GIVEN TASK
Count how many lines in the records below contain the word "with". Give only the number.

INPUT ROWS
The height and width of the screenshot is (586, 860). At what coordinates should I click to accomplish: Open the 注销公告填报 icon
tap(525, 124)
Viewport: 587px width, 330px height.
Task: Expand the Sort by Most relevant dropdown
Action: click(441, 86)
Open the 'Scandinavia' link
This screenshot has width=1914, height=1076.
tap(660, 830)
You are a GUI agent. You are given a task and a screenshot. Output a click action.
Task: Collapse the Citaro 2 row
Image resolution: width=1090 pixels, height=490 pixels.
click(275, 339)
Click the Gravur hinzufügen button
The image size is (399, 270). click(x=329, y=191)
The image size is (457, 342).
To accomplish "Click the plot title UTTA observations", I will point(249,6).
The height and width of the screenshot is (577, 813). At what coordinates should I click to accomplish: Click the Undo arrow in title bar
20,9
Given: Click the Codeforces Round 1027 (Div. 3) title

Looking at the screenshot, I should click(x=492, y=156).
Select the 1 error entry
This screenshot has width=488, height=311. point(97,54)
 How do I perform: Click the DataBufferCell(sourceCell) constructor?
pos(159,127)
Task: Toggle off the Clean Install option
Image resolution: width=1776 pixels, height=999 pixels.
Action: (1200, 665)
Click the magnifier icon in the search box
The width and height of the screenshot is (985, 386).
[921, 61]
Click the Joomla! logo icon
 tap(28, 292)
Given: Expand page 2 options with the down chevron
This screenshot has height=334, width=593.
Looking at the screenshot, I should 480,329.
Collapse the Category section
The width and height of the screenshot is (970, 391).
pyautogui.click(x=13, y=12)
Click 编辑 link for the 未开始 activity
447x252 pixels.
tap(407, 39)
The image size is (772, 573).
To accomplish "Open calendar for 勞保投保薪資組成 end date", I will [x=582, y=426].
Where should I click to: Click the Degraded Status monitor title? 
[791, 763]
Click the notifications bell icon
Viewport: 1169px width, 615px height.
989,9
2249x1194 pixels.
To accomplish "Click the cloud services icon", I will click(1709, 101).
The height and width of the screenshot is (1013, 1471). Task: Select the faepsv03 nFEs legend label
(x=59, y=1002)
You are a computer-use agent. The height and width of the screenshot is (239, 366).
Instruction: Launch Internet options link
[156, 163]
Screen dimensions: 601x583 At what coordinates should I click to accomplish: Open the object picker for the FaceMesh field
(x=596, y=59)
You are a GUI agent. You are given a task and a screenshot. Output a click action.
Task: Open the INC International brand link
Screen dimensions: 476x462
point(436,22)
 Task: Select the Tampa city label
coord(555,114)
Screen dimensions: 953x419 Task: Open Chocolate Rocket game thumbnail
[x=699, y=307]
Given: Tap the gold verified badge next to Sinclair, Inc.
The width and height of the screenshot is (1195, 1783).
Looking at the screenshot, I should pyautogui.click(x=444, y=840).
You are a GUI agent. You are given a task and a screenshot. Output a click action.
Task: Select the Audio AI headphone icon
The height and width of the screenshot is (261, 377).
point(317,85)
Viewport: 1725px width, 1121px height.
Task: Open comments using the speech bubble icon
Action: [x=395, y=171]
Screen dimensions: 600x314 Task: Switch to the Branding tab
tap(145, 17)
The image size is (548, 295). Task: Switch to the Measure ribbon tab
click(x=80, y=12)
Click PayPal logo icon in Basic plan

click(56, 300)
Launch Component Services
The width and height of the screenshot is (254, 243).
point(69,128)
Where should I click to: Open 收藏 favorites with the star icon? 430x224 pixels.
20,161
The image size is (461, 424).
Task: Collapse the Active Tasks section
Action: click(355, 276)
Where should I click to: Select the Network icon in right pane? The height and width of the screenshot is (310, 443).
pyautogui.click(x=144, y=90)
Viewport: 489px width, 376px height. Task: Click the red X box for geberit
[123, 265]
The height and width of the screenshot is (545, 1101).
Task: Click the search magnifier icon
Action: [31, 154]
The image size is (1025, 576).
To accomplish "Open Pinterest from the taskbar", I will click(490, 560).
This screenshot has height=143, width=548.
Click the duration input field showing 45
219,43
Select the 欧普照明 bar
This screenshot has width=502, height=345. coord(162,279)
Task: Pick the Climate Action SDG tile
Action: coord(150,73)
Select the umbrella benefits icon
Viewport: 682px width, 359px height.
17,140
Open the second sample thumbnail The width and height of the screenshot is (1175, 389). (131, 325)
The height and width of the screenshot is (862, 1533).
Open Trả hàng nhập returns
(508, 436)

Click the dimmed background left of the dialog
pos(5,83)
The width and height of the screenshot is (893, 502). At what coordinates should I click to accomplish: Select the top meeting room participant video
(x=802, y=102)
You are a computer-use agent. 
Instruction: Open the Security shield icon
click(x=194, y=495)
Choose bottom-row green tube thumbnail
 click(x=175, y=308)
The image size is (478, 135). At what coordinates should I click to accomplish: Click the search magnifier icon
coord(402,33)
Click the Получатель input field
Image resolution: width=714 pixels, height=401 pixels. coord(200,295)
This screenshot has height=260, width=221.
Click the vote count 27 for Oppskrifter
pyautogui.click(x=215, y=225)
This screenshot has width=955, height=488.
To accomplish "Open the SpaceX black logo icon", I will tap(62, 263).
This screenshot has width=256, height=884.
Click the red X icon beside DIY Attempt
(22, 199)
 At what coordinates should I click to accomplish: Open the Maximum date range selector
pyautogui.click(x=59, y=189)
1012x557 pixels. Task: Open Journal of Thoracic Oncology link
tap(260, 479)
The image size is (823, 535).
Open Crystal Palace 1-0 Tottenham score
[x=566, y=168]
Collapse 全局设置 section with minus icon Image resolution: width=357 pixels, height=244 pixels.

IN RESPONSE
3